In compiling this guide we have sought advice and opinion from Dave Sheeley and John Chapman at various points of uncertainty or ambiguity. They have, without fail, kindly helped us to understand so much more about the design and evolution of the Navy’s intermediate flight jacket than we could or should include in a beginners guide. We also want to give our thanks to the people, some of them also writers for this project, who shared pictures with us of their gorgeous flight jackets: @Jorgeenriqueaguilera , @Stony, @bazelot, @B-Man2 , John Chapman, Dave Sheeley ( @Maverickson ), @mulceber , and @Lord Flashheart . This would be a very boring thread without these wonderful photos to illustrate it.

We’d also like to thank all of our fellow Forum members who have helped us with this work by sharing their knowledge. If you have more information please do share that here.

AN OVERVIEW

Discussion of jacket types in this hobby, among Navy jackets and beyond, frequently boils down to a discussion of hard and fast differences between jacket types: B-15 vs. B-15A, L-2A vs. L2B, etc. This impulse is understandable, but it actually doesn’t get us very far when discussing the earlier Navy jackets. We spent about a day trying to discover exactly what structural differences there were between the M-422 and the M-422a, and while we quickly found several different answers, all of them later turned out to be false, or only true of some contracts.

The reality is, prior to about 1960, manufacturers who won a contract to make an intermediate flight jacket for the Navy were provided with a sketch and a list of specifications that the jacket had to meet. As with the A-2 jacket, Navy contractors had latitude to make the garments as they saw fit. Provided the finished product met the specifications, nobody much cared if the manufacturers had used a particular type of stitch to sew on the pocket flaps, or had widened the pocket in order to make extra room for the pencil pocket. Deviations from the specification were regularly made and allowed. But whereas on the army side, the practice frequently was to change jacket designations only when they needed to make a real structural change to the jackets (nobody would ever mistake an A-2 for a B-10), changes to Navy jacket designations could come from as small a change as an edit to the wording of the contract for buttons. Sometimes there were real changes in materials or design, but just as frequently we’ll find cases like the W&G M-422A, which has much less in common with other jackets in that series than it does with W&G’s previous M-422 contract.

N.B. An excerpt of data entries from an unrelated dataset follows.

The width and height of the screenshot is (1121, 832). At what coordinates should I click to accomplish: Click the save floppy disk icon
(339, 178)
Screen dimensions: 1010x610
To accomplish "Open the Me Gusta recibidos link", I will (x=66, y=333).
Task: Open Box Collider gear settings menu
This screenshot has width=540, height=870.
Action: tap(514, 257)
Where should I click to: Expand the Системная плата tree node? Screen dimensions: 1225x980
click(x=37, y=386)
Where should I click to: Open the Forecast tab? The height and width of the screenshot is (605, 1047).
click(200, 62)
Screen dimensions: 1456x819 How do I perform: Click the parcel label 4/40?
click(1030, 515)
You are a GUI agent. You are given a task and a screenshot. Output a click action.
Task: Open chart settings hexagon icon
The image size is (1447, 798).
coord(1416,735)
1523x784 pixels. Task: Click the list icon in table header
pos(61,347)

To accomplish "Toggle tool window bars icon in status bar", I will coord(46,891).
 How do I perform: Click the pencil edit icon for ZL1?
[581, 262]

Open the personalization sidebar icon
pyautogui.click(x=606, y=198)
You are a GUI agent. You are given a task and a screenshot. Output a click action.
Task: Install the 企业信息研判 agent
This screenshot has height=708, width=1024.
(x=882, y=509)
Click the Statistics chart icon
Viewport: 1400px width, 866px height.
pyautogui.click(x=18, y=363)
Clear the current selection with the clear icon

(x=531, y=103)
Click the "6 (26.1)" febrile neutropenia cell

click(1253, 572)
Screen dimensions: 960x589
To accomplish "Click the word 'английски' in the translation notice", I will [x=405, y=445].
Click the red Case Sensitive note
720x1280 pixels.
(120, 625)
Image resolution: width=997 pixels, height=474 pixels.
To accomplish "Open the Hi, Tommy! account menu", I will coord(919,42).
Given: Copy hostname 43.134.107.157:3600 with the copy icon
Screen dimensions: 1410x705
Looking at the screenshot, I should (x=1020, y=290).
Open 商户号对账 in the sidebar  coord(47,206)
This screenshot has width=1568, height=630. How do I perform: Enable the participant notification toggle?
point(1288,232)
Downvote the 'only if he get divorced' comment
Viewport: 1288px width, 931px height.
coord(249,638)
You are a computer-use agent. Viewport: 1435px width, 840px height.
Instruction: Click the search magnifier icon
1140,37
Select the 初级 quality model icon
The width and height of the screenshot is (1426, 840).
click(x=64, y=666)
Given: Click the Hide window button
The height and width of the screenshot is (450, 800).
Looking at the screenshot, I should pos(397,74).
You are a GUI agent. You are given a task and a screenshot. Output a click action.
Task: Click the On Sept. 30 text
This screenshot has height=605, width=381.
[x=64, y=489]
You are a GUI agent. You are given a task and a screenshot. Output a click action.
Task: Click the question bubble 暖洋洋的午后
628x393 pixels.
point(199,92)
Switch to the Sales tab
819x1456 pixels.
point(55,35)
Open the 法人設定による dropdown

In short, when you’re looking at Navy Intermediate Flight Jackets, it pays to look less for differences between jacket designations and more for differences between contracts & manufacturers.

STRUCTURE

The evolution of the US Navy’s (USN) primary intermediate flight jacket can be traced through 12 iterations or specifications. This guide is therefore structured into 12 specifications split over 3 parts: WW2, the 50s, and the Vietnam era. At the end, there will be a short note on NATO stock numbers, and other useful links and resources on the VLJ. The specifications in chronological sequences are:

  • [1] M-422 [1940]
  • [2] M-422A [1940 - 1943]
  • [3] AN-J-3 [1943]
  • [4] AN 6552 [1943]
  • [5] AN-J-3A [1943]
  • [6] 55J14 (AER) [1947 - 1950]
  • [7] MIL-J-7823 (AER) [1951 - 1960]
  • [8] MIL-J-7823A (AER) [1961]
  • [9] MIL-J-7823B (WEP) [1961 -1963]
  • [10] MIL-J-7823C (WEP) [1964 - 1966]
  • [11] MIL-J-7823D (WP) [1967 - 1970]
  • [12] MIL-J-7823E (AS) [1971 - Present]
Jan, Burt, John, Jorge, Dave, Flash, Everyone else who has collaborated and spent time and energy on these forum info jacket threads Thankyou. This forum with its mass of info, photos, collections, knowledge, history and experience is a sleeping masterpiece on Naval, Military & Civilian jackets waiting to be collated in a book.
As a USN fanboy this thread will be as informative as Gary’s A2 book to me.
Thankyou Fellas (and tutting Wives)…
Would love to see more on Fleeces like John & Burts recent one…
 

Lord Flashheart

Well-Known Member
Thanks Cabbie and Micawber, glad this is of interest. To be honest this thread grew out of a personal frustration that all the good information on USN jackets here was fragmented and the scale of it made it hard for someone new to the subject like myself to make sense of. After a conversation with @MaydayWei about that and with @mulceber we felt there ought to be something on the Forum that gave a newbie something similar to what exists for A-2. This really has been a team effort and without them it wouldn't have happened. Without Jorge's pics and some wise words from Burt this wouldn't be half as interesting. "Chapeau guys".
 

Lord Flashheart

Well-Known Member
UPDATE 1. M-422 - Wills & Geiger. Photos courtesy of @Maverickson

When we posted our summary on the M-422 we hadn't managed to find a Forum member with a Willis & Geiger jacket. We obviously didn't look hard enough! @Maverickson got in touch and has us let us share pics of his Willis & Geiger M-422 Contract N156s16957 - So thank you very much Dave for completing that piece of this jigsaw. Note the short set sleeves.


W&G Size 42 M-422.jpg


W&G M-422 Size 42 Opened.jpg


W&G M-422 Size 42 Reverse.jpg


W&G M-422 Label.jpg


This probably won't be the last out of sequence post and if you have an example of a contract you can share pics of that we don't post please do get in touch with any of us. Thanks!
 
Last edited:

Maverickson

Well-Known Member
Hi All,

I wanted to clarify what I understand as the difference between W&G's M-422, M-422A and AN model jackets. Besides correcting the (short) sleeve length as seen on their version of the M-422 there is little if any appreciable recognizable difference between their M-422, M-422A or AN model jackets with few exceptions.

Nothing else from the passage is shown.